Oberlin Blogs

So, my Junior Recital is tomorrow...

March 3, 2023

Ben Smith ’24

Portrait of myself in a black dress shirt with my flute in front of a gradient blue background, a recital poster of sorts.An opportunity to share music for an audience of friends, family, and mentors,

A celebration of your progress and your artistry,

The culmination of hours spent on a project all on your own accord...

Pretty exciting, right?


As someone who struggles with performance anxiety, I can go on and on about the ~inspiring quality~ of solo recitals, but I’d be lying if I didn’t say part of me is a little freaked out by them too. Seeing my upperclassmen friends do their recitals created some of the most inspiring experiences during my first year at Oberlin. Even now, I always get a little emotional seeing my friends performing. But back in my first year, I could not fathom myself getting through a recital of my own… but even though I couldn’t imagine myself actually doing a recital, I always tossed around ideas in my head of what my recital could look like. The repertoire, the clothing, the posters… Y’know, just some what ifs. The idea of having a recital of my own in my third year at Oberlin--it seemed simultaneously far away yet too close for comfort. And well, here I am less than 24 hours away from my junior recital. 

I’ve mentioned performance anxiety in some of my past blogs, but I never felt like I could delve into it because I was in the midst of really struggling with it. At this point--the day before my recital--I sort of pictured myself being at this place of having victoriously made it onto the other side of this whole ordeal. Alas, as with most things, it’s a process. Some days feel good, some days feel average, and some days feel like I’ve made no progress at all. Peaks and valleys abound, that’s the way dealing with performance anxiety has felt for me. Besides, it’s not always been the mental anguish that really gets me. During my first year, this was not true. I was seriously struggling with the mental aspect of performing. But performance anxiety has shifted to being a more physical challenge than a mental one. My body has reacted in all sorts of ways when performing; my hands have routinely gone numb, my mouth has gone completely dry, my legs have felt incapable of moving an inch, and just recently my lips have begun to shake. Not all of these things happen every time I perform. I no longer experience hand numbness or feel immobilized when playing--thank you body mapping--but the way in which my body responds has continued to feel a bit out of control. I’ve thought about beta-blockers. Maybe one day I’ll look into pursuing a prescription and seeing if that helps combat some of this, but that day will not come before this recital.

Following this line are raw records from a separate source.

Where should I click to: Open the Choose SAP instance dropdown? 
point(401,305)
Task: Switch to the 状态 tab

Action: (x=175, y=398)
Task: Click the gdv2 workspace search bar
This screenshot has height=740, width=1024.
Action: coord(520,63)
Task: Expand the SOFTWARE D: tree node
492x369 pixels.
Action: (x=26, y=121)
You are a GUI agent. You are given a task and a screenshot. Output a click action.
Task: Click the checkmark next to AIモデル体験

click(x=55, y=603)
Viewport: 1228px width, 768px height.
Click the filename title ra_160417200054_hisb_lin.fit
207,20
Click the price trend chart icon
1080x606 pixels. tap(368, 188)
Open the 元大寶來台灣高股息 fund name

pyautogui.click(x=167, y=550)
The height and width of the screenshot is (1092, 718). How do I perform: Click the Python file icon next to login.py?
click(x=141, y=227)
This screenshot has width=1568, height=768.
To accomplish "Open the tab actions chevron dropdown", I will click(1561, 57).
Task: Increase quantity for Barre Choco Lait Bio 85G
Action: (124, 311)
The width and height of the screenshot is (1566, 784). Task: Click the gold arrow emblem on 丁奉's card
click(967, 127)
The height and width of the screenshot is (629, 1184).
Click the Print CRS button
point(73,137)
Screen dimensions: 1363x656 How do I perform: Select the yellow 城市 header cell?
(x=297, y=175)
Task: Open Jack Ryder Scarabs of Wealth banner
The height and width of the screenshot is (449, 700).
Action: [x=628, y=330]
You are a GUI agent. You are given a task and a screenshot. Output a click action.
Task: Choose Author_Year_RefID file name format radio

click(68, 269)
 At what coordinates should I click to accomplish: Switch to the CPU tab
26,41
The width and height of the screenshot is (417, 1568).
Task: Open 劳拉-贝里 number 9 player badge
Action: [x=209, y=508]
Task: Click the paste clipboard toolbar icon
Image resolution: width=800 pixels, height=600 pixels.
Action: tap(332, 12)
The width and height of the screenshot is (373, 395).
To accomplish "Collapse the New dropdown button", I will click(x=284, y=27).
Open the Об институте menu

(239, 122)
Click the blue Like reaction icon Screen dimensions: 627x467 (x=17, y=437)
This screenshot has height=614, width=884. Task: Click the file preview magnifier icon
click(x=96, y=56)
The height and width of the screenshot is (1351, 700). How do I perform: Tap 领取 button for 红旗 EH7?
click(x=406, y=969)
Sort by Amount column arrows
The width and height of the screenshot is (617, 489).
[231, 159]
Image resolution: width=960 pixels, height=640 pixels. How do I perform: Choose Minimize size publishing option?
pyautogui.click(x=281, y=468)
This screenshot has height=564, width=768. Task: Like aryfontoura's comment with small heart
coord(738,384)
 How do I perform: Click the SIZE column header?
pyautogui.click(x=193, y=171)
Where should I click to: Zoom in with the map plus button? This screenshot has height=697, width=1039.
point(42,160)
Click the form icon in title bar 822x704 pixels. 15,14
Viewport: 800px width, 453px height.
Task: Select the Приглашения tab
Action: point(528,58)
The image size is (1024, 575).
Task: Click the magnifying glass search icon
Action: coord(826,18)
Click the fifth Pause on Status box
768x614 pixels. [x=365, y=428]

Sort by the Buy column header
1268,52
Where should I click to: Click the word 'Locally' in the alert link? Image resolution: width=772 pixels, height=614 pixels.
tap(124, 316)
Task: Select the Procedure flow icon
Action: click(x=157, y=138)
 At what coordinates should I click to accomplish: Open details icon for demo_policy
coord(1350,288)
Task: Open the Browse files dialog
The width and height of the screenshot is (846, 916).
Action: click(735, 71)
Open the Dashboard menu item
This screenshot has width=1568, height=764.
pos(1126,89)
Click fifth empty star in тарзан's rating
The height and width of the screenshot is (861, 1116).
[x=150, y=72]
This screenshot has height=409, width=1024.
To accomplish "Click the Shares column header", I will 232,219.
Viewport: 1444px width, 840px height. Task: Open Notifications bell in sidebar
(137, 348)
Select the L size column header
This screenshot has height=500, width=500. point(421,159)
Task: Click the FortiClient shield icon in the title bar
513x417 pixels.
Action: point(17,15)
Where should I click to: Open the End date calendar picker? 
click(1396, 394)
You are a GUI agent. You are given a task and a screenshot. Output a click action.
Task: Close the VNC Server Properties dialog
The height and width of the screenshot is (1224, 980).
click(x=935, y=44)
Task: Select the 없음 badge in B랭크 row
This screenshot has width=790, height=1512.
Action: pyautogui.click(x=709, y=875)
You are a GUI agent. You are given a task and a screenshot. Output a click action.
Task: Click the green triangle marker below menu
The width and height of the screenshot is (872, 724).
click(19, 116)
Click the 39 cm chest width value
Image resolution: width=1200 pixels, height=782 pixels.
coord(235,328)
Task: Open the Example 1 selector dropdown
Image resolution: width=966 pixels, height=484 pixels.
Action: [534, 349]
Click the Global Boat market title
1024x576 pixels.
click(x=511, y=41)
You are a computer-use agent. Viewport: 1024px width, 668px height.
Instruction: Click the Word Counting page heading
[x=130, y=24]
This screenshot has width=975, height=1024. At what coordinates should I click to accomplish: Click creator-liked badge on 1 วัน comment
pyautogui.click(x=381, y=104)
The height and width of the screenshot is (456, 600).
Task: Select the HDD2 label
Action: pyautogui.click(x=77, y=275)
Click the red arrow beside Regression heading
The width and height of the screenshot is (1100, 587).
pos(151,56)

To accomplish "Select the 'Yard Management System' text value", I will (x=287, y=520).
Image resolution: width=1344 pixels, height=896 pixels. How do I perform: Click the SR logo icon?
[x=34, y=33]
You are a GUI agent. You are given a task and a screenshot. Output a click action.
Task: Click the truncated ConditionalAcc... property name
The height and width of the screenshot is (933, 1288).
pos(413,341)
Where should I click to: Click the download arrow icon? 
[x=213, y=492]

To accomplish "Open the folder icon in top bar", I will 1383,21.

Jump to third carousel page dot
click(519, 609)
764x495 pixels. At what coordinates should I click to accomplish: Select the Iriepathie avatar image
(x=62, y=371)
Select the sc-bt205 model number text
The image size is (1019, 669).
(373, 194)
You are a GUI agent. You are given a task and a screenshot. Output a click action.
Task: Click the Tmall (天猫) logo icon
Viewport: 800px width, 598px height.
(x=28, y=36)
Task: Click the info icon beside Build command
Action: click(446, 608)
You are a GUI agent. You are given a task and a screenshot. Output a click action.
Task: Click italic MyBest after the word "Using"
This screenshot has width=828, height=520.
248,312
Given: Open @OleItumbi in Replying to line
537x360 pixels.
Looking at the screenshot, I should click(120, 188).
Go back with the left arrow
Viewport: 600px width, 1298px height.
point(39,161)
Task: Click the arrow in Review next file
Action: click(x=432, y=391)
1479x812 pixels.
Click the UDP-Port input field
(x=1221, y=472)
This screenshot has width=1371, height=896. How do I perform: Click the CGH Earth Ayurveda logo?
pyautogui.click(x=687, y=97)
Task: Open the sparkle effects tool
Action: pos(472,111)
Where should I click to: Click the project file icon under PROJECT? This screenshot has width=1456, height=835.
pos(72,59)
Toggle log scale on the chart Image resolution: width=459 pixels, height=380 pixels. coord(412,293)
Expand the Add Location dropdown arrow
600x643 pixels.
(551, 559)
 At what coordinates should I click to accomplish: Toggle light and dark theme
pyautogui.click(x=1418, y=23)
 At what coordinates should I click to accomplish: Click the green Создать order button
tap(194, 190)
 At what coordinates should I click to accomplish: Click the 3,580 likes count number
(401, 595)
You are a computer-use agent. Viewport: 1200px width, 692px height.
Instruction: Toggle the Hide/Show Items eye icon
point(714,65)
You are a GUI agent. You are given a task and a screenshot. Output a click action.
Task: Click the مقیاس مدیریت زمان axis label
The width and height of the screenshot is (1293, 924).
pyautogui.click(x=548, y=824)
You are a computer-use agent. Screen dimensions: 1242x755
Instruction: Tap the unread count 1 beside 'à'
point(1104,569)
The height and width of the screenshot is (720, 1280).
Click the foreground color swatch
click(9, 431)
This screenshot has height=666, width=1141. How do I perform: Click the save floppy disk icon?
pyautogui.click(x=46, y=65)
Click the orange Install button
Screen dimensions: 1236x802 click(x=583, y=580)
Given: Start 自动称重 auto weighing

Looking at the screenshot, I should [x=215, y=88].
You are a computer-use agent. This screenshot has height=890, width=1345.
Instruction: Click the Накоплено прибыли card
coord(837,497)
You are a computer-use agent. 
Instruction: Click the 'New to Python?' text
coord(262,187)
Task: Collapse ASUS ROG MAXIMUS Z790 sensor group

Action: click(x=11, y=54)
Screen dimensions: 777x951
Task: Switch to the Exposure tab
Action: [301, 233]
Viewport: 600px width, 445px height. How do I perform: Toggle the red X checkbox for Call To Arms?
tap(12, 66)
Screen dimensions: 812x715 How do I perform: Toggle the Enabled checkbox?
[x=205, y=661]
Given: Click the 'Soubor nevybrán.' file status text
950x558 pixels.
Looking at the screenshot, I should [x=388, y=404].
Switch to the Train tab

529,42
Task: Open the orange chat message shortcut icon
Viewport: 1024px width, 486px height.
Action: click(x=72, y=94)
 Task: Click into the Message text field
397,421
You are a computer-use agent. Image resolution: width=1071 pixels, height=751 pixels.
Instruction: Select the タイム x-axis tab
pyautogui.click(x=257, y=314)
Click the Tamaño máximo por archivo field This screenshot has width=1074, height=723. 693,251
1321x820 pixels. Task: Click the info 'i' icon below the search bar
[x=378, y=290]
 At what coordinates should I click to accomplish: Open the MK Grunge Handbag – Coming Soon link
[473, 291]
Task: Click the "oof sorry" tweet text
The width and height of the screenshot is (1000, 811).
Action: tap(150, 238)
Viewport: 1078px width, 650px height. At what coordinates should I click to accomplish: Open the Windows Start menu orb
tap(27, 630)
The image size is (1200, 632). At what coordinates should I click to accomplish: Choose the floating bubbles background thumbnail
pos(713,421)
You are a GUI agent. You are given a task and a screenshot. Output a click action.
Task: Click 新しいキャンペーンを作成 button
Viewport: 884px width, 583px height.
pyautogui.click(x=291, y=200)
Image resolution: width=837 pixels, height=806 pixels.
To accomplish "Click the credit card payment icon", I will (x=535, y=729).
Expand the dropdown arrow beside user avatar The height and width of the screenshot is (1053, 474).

It’s a process, so I’m not in a rush.

As the day of my recital has drawn nearer, I’ve reckoned that the only thing I am in control of is myself, which includes the preparation of the repertoire and the preparation of my own mentality, the latter of which has been the real challenge. With auditions, I’ve found the best way for me to feel prepared comes through extensive trial runs: mock auditions that simulate the experience. This simultaneously gives me the mental and physical endurance to manage performing (not practicing) the repertoire. Two months ago, I thought my recital might not require this sort of work. The nature of a recital is quite different from an audition--the whole idea of a recital is that it should be fun. Besides, I got to call all the shots in this recital: the repertoire, the date and time, the recital hall, the friends I am playing alongside, the outfit, the posters. Despite this, a month ago I was reminded that I have to put in a lot of time in the practice room and do a lot of mental rehashing to make performing feel fun--even now. Although I love sharing music and the idea of performing, I’ve got some baggage that affects that enjoyment. I believe it’s something I can work through, but at this point it wouldn't be quite right to not acknowledge that it exists. 

Recital poster of myself and clarinetist Alex Swers as Pokémon gym leaders in the generation 5 art style.
Speaking of posters... 
Pokémon card of myself as a Pokémon trainer that was used as a recital poser.
They're by far the best part :-) 

And if I’m honest, this past week leading up to the recital has been a little stressful. My final studio class performance on Monday was less than desirable and some of my rehearsals for the recital since then haven’t been going so smoothly. I wondered how I could go from feeling prepared to lacking confidence in the span of a week. But two days ago I had a lesson with my flute professor that really gave me some much needed perspective. Here at Oberlin, recitals are not meant to create pressure. You’re not graded for how well you perform and, even if you completely flop, the fact remains that there are zero repercussions. In a way, the performance itself does not matter, you just have to get up there and do it--which is a pretty unique experience. I can’t think of many times where I’ve had to perform without any added pressure until... wait

My last five performances... was the pressure from myself or from the actual situation? 

I’ll leave you with that. I know what my answer is to that question now, but for the longest time this never crossed my mind. If you find yourself in any sort of mental space adjacent to mine, it might be worth a check-in every now and again. Where is the pressure coming from anyway?

If you’ve somehow stumbled upon this in the limited hours before the recital, you can watch the livestream on March 4th at 2:30pm EST.